We just get influenced from what we see on a daily basis, as well as the material that we’re working with itself. This can be anything from how a garment fits and feels on the body, to thinking about new ways of wearing clothes. You can find new shapes with what’s already in the garments. For example, maybe we’ll find a certain curve on a piece and create a bra out of that. It’s fun experimenting with adding new details to garmenets and seeing what happens from there. We work with so many commonly consumed garments like T-shirts, but our process can be as simple as adding a hole to an unexpected part of the piece and it’ll hang entirely differently on the body.
How are your products packaged?
Everything we create or sell something, we put a lot of effort into the packaging, which we think is a nice detail, so that our products feel like a gift. We typically work with anything we have in the studio. If we’re sending something far away, sometimes we’ll take scraps and an IKEA bag and sew them together, so that it can be reused again. We always make sure to include handwritten notes from old cards or bookmarks. Basically, anything laying around in that moment.
When we ship jeans, we create these small toolboxes with small trinkets or patches that hopefully inspire our customers to continue to customize and repair their garments. When something starts to break somewhere, you can add your personal touch with these small details. We try to make the full shopping experience personal.
What have been some of the biggest challenges in running Main Nué?
In the beginning, it was difficult for us to put a fair price on a product, since we put so much time and effort into crafting each piece. It’s the dilemma of trying to explain to someone why something costs as much as it does, as well as thinking of how we can make money from our business. It’s something we’re constantly struggling with — making sure that we’re not compromising the quality or the design too much. We do believe that it’s important to stay true to our original ideas and intention of creating Main Nué in the first place.
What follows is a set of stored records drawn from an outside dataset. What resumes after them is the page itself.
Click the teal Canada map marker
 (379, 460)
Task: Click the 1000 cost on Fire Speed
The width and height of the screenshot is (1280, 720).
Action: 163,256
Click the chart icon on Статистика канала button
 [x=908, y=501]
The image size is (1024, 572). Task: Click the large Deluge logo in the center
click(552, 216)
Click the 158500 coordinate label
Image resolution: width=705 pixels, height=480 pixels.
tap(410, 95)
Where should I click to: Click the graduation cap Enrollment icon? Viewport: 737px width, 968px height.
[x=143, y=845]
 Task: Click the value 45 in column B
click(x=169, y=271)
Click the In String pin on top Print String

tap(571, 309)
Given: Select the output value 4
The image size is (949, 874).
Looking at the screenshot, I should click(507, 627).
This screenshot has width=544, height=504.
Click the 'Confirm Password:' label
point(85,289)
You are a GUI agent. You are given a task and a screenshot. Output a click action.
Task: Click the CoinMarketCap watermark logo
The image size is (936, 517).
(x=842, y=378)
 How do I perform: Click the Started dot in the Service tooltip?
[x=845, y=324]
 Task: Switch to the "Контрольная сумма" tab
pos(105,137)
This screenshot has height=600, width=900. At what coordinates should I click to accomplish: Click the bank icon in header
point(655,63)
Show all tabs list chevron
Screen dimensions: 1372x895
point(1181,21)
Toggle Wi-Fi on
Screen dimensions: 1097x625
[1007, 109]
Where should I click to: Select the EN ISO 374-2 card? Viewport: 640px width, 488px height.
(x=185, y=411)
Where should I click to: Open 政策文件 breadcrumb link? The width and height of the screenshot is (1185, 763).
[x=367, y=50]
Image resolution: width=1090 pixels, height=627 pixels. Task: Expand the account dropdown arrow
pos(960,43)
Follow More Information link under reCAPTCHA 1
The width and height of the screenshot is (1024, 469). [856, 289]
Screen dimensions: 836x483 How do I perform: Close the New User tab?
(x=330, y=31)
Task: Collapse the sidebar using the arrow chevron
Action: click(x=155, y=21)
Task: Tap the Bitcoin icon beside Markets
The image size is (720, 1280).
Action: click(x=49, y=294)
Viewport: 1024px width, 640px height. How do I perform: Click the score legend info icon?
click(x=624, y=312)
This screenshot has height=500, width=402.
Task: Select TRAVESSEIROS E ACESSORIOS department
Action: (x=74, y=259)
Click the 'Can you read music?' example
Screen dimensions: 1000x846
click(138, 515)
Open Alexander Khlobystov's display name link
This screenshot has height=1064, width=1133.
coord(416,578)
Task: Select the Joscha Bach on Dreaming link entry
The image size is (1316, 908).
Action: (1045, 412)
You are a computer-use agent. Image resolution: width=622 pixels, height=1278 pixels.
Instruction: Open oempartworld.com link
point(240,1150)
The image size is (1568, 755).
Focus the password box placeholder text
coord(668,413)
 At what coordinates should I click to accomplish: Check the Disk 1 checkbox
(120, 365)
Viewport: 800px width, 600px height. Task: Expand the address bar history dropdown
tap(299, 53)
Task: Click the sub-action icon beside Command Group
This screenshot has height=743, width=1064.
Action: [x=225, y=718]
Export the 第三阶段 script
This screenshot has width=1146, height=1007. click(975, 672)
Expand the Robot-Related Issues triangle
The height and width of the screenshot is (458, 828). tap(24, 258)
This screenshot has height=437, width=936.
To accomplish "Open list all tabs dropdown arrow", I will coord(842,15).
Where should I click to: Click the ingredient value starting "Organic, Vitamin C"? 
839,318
We’re constantly reminding ourselves and asking why we’re doing this. We’re actually not interested in making a bunch of T-shirts so that we can sell them. If they don’t sell, they would just become the product of overconsumption as well.
Most of your products are available on Instagram via DM at the moment. Do you plan on launching your own web store or expanding to more retailers?
We’ve previously partnered with the Sweden-based store Nitty Gritty on a few drops, which were the only times we’ve sold outside of Instagram. As we build our brand, we’re looking to collaborate with more retailers both online and IRL because we think it’s important for people to see our garments in person. That’s something that we’re working on right now. We’ve also been talking about opening our own webshop, which will take a bit of time. Overall, we’re just looking for ways to make our garments more accessible to customers.
Do you plan to expand to categories other than fashion — home or interior design, for instance? What’s next for Main Nué?
We’ve actually entered the home category with the launch of a few home textiles such as pillowcases via Nitty Gritty. But that is definitely something we are looking to further explore. We’d like to put Main Nué somewhere in between art and fashion. At some point in the future, we’d love to create a home collection comprising everything from garments to items you can place in your home — for instance, a T-shirt that is framed could be considered both apparel and art at the same time.
This interview has been condensed and edited for clarity.